RECORDS Start Marker
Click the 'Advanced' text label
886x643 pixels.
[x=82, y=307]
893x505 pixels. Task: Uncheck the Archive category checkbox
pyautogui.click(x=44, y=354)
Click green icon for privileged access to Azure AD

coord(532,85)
RECORDS End Marker
> _ABOUT THIS TASK_: Each line from the one with "886x643 pixels." through the end of the entries above must be set down exactly, both end lines included, and no other line may appear.

> _REPLY TO THE TASK_:
886x643 pixels.
[x=82, y=307]
893x505 pixels. Task: Uncheck the Archive category checkbox
pyautogui.click(x=44, y=354)
Click green icon for privileged access to Azure AD

coord(532,85)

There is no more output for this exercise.